What governs Georgetown and those who serve it (and are served by it) is not a set of Jesuit principles nor commitments to academic freedom or a spirit of social justice that they may shamelessly co-opt, but rather a set of interests: imperial, financial, political, and corrupt, to name a few. These individuals who wish to have the institution continue investing in and partnering with the genocidal state, mind not that their hands become drenched in the blood of Palestinians, including students, professors, and scholars committed likewise to the academic mission Georgetown claims to uphold. Georgetown's refusal to divest is not a noble statement, it is a moral abdication that future generations will study as a testament to how supposedly enlightened institutions became willing accomplices to genocide—that is the best lesson this institution's leadership has to offer.

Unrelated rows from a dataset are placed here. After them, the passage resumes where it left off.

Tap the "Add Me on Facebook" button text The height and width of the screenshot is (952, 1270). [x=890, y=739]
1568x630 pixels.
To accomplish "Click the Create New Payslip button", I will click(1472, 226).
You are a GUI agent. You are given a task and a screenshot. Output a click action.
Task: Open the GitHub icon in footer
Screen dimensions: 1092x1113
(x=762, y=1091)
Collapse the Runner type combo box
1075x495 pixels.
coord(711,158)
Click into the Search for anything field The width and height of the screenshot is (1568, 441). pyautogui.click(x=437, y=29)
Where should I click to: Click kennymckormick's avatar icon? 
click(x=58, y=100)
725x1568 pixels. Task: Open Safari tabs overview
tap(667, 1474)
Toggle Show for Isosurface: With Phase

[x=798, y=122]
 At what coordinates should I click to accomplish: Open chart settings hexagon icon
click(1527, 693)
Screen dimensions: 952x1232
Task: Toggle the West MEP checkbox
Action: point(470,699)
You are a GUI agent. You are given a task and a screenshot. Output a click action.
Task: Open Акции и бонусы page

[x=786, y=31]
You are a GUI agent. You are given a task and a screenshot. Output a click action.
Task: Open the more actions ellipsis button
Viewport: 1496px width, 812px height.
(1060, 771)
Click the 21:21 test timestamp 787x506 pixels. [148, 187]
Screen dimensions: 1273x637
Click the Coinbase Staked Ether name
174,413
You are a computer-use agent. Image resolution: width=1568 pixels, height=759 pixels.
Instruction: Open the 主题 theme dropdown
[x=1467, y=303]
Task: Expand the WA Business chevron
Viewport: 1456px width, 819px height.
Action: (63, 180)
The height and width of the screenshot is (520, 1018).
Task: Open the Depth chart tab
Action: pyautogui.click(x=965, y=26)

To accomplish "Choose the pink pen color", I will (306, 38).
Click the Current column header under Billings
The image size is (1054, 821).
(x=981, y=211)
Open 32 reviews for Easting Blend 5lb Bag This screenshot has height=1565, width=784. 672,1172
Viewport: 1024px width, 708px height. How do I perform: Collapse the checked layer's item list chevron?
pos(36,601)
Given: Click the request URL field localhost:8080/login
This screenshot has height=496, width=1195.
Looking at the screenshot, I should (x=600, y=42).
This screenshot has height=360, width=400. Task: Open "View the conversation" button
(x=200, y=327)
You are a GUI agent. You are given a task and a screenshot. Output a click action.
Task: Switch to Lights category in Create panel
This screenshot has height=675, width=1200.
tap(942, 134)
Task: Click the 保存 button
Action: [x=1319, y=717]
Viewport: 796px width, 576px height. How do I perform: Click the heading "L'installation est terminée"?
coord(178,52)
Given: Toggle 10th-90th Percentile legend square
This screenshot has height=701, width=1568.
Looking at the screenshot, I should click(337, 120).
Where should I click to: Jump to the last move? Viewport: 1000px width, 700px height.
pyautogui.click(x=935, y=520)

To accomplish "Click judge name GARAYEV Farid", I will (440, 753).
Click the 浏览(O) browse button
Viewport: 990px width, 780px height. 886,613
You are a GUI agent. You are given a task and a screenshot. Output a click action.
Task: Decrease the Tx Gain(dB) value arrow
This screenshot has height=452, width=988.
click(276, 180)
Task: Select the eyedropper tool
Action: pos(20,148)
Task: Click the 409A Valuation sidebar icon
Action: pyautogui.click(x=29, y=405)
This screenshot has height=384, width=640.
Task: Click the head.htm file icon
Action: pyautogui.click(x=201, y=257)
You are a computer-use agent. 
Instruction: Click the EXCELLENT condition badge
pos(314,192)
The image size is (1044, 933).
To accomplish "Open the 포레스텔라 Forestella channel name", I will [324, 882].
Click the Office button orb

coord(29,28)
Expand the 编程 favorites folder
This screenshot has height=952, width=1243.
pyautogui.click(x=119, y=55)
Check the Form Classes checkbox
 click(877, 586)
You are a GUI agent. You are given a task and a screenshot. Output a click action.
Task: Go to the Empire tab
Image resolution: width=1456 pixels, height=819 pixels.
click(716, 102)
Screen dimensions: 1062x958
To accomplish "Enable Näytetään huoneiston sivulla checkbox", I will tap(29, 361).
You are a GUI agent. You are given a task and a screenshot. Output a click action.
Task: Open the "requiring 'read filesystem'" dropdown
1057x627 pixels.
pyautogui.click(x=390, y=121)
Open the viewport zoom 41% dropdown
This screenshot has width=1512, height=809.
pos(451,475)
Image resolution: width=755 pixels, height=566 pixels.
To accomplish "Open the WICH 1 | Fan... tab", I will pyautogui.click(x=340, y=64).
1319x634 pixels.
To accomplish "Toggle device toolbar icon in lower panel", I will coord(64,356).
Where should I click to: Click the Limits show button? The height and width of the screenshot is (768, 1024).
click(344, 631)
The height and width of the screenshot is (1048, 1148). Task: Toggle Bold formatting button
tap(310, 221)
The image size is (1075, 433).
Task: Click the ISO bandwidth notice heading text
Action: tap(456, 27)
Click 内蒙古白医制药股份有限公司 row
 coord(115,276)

At least the 1,447 of us students who demanded divestment have already learned that institutions built on exploitation will always choose profit over principle when confronted with their complicity. We harbor no illusions about Georgetown's moral compass—we know it points only toward where endowment figures and donor spreadsheets may be maximized. Let this referendum be remembered not as a plea for institutional conscience, but a public marking of where power truly resides. When Georgetown University’s hollow prestige is finally recognized for what it is and its administrative memos turn to dust, this record of resistance will remain, not as a disappointment, but as confirmation that expecting moral leadership from such institutions was always a profound misreading of their fundamental nature.